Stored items
------------------------

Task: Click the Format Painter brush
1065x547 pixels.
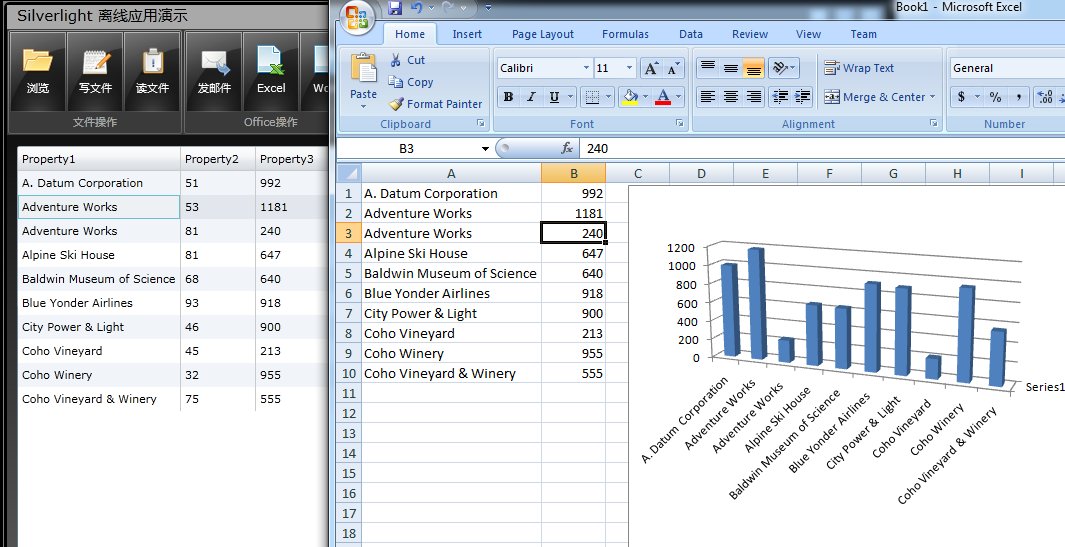Action: coord(435,104)
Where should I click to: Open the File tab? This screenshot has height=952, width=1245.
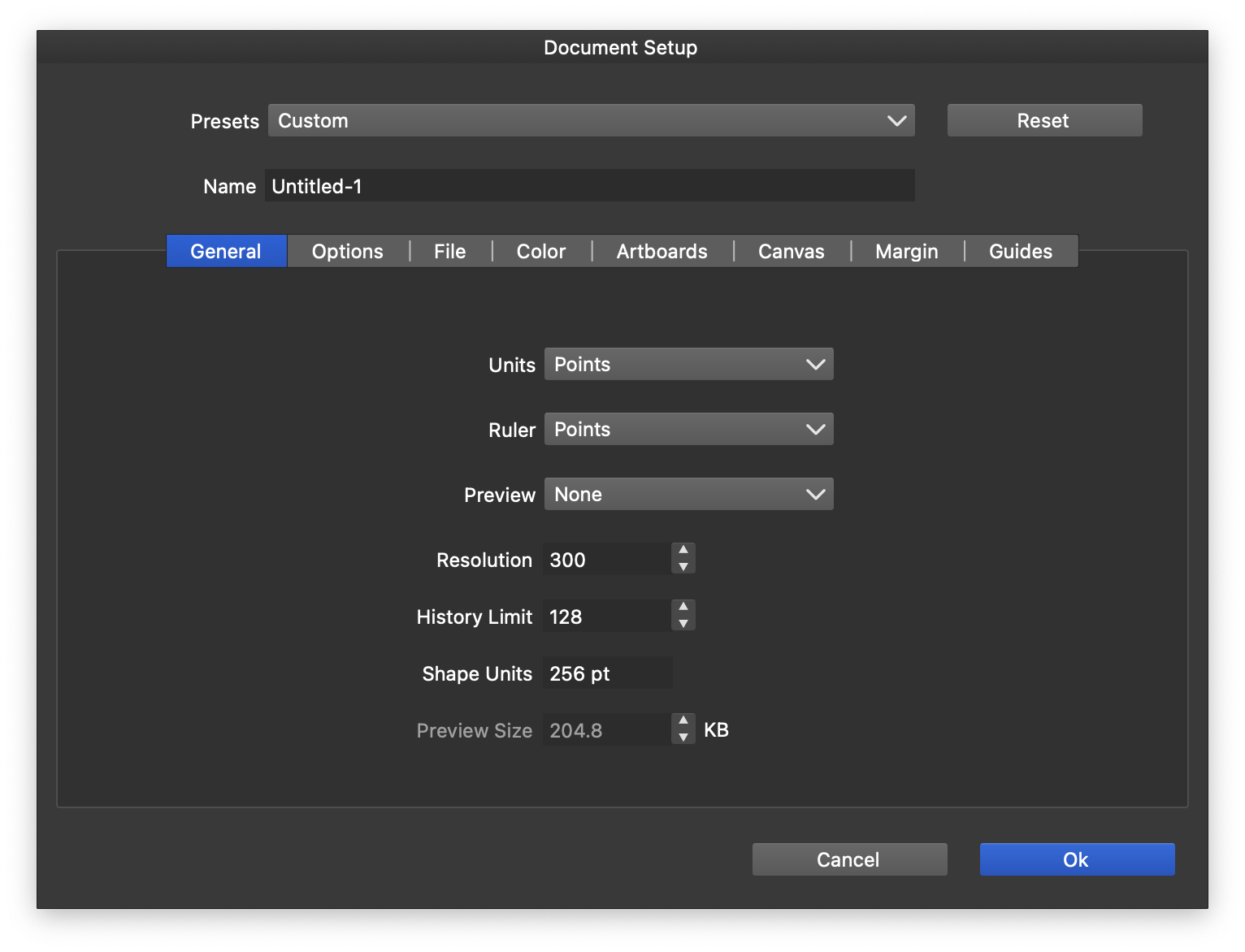449,251
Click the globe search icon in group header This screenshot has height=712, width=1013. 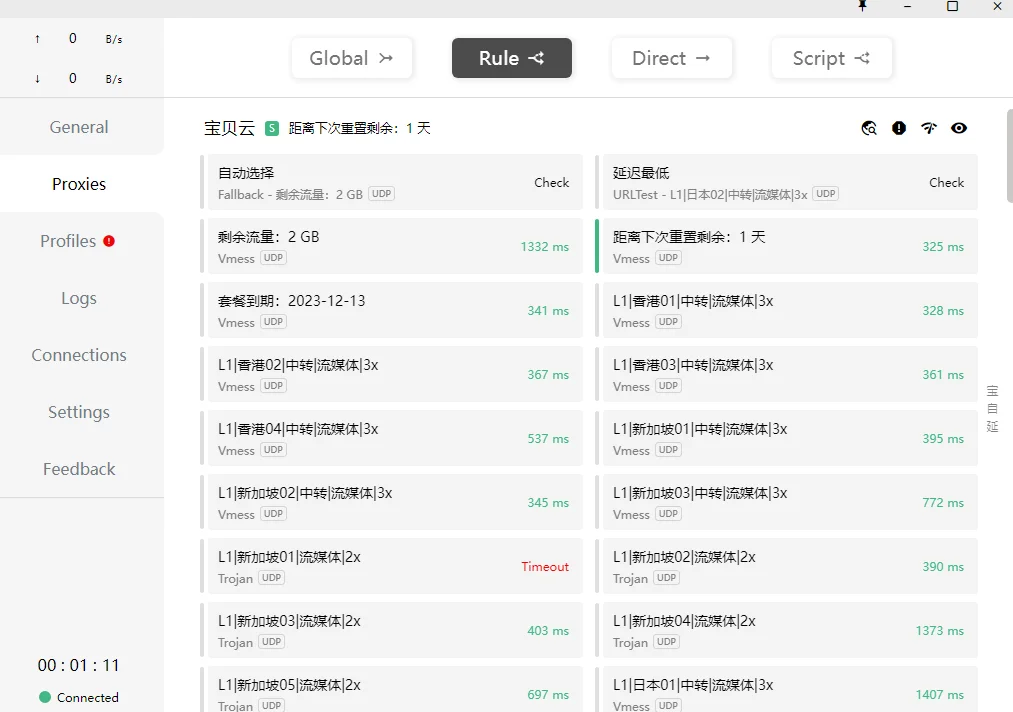869,128
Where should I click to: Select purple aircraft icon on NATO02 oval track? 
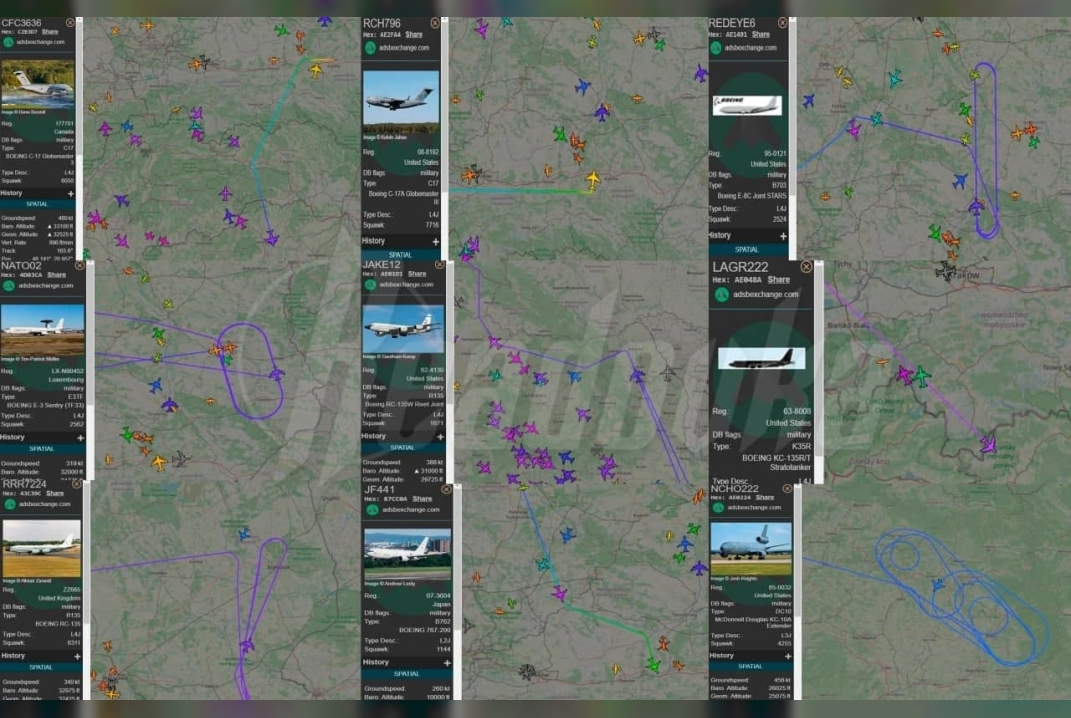click(x=276, y=374)
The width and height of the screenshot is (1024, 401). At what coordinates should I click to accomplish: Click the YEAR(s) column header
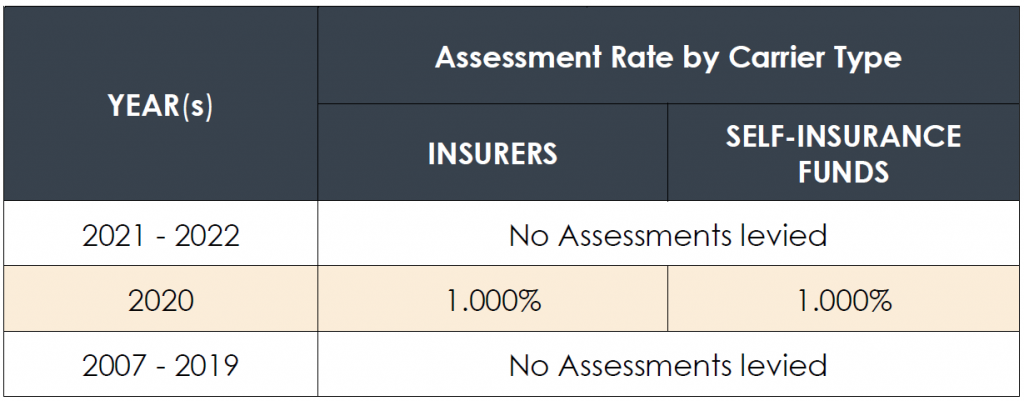coord(161,104)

------------------------

» **Exercise aim**
Using the records above, extract exactly and only the lines from the one with "The width and" through the final line, inclusive, leaving out pictures.

» **Task solution**
The width and height of the screenshot is (1024, 401). At what coordinates should I click to accomplish: Click the YEAR(s) column header
coord(161,104)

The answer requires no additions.